▸ THE REQUEST
Can you put every line of the entries below into a Markdown table, with the line number under Row and the line itself under Text, and leave out the blank lines?

▸ SOURCE DATA
══════════════════════════════

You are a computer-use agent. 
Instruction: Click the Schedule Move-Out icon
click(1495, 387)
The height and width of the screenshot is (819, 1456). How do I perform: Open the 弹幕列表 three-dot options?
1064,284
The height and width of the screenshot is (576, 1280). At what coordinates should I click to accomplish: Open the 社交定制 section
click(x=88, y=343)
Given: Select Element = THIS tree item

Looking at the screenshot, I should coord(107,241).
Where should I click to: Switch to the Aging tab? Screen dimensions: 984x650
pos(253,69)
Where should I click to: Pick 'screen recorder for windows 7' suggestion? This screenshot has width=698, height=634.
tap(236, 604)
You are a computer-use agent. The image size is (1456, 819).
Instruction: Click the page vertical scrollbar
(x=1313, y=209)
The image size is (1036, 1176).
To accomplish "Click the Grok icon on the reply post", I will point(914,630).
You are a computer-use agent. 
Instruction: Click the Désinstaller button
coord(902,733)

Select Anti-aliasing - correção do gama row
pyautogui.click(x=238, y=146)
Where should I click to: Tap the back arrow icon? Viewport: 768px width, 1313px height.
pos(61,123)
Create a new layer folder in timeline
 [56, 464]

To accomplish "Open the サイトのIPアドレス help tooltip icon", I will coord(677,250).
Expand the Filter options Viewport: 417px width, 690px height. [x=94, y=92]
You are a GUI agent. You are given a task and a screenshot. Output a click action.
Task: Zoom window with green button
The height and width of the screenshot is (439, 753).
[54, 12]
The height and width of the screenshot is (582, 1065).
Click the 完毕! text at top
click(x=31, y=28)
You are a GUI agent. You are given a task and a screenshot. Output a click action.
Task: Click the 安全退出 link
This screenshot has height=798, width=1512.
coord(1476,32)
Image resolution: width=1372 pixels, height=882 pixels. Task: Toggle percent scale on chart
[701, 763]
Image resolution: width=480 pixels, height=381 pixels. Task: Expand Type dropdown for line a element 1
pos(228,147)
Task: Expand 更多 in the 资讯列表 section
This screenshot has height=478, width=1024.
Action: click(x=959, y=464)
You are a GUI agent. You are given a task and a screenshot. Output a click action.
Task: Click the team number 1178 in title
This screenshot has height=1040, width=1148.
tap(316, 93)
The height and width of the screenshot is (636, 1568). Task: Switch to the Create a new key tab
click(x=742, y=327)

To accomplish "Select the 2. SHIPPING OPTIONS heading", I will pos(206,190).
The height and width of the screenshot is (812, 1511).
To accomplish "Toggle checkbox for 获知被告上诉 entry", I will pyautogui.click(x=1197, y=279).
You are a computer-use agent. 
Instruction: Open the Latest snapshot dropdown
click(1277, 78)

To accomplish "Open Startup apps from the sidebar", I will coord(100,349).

══════════════════════════════

▸ COMPLETED TASK
| Row | Text |
|---|---|
| 1 | You are a computer-use agent.  |
| 2 | Instruction: Click the Schedule Move-Out icon |
| 3 | click(1495, 387) |
| 4 | The height and width of the screenshot is (819, 1456). How do I perform: Open the 弹幕列表 three-dot options? |
| 5 | 1064,284 |
| 6 | The height and width of the screenshot is (576, 1280). At what coordinates should I click to accomplish: Open the 社交定制 section |
| 7 | click(x=88, y=343) |
| 8 | Given: Select Element = THIS tree item |
| 9 | Looking at the screenshot, I should coord(107,241). |
| 10 | Where should I click to: Switch to the Aging tab? Screen dimensions: 984x650 |
| 11 | pos(253,69) |
| 12 | Where should I click to: Pick 'screen recorder for windows 7' suggestion? This screenshot has width=698, height=634. |
| 13 | tap(236, 604) |
| 14 | You are a computer-use agent. The image size is (1456, 819). |
| 15 | Instruction: Click the page vertical scrollbar |
| 16 | (x=1313, y=209) |
| 17 | The image size is (1036, 1176). |
| 18 | To accomplish "Click the Grok icon on the reply post", I will point(914,630). |
| 19 | You are a computer-use agent.  |
| 20 | Instruction: Click the Désinstaller button |
| 21 | coord(902,733) |
| 22 | Select Anti-aliasing - correção do gama row |
| 23 | pyautogui.click(x=238, y=146) |
| 24 | Where should I click to: Tap the back arrow icon? Viewport: 768px width, 1313px height. |
| 25 | pos(61,123) |
| 26 | Create a new layer folder in timeline |
| 27 |  [56, 464] |
| 28 | To accomplish "Open the サイトのIPアドレス help tooltip icon", I will coord(677,250). |
| 29 | Expand the Filter options Viewport: 417px width, 690px height. [x=94, y=92] |
| 30 | You are a GUI agent. You are given a task and a screenshot. Output a click action. |
| 31 | Task: Zoom window with green button |
| 32 | The height and width of the screenshot is (439, 753). |
| 33 | [54, 12] |
| 34 | The height and width of the screenshot is (582, 1065). |
| 35 | Click the 完毕! text at top |
| 36 | click(x=31, y=28) |
| 37 | You are a GUI agent. You are given a task and a screenshot. Output a click action. |
| 38 | Task: Click the 安全退出 link |
| 39 | This screenshot has height=798, width=1512. |
| 40 | coord(1476,32) |
| 41 | Image resolution: width=1372 pixels, height=882 pixels. Task: Toggle percent scale on chart |
| 42 | [701, 763] |
| 43 | Image resolution: width=480 pixels, height=381 pixels. Task: Expand Type dropdown for line a element 1 |
| 44 | pos(228,147) |
| 45 | Task: Expand 更多 in the 资讯列表 section |
| 46 | This screenshot has height=478, width=1024. |
| 47 | Action: click(x=959, y=464) |
| 48 | You are a GUI agent. You are given a task and a screenshot. Output a click action. |
| 49 | Task: Click the team number 1178 in title |
| 50 | This screenshot has height=1040, width=1148. |
| 51 | tap(316, 93) |
| 52 | The height and width of the screenshot is (636, 1568). Task: Switch to the Create a new key tab |
| 53 | click(x=742, y=327) |
| 54 | To accomplish "Select the 2. SHIPPING OPTIONS heading", I will pos(206,190). |
| 55 | The height and width of the screenshot is (812, 1511). |
| 56 | To accomplish "Toggle checkbox for 获知被告上诉 entry", I will pyautogui.click(x=1197, y=279). |
| 57 | You are a computer-use agent.  |
| 58 | Instruction: Open the Latest snapshot dropdown |
| 59 | click(1277, 78) |
| 60 | To accomplish "Open Startup apps from the sidebar", I will coord(100,349). |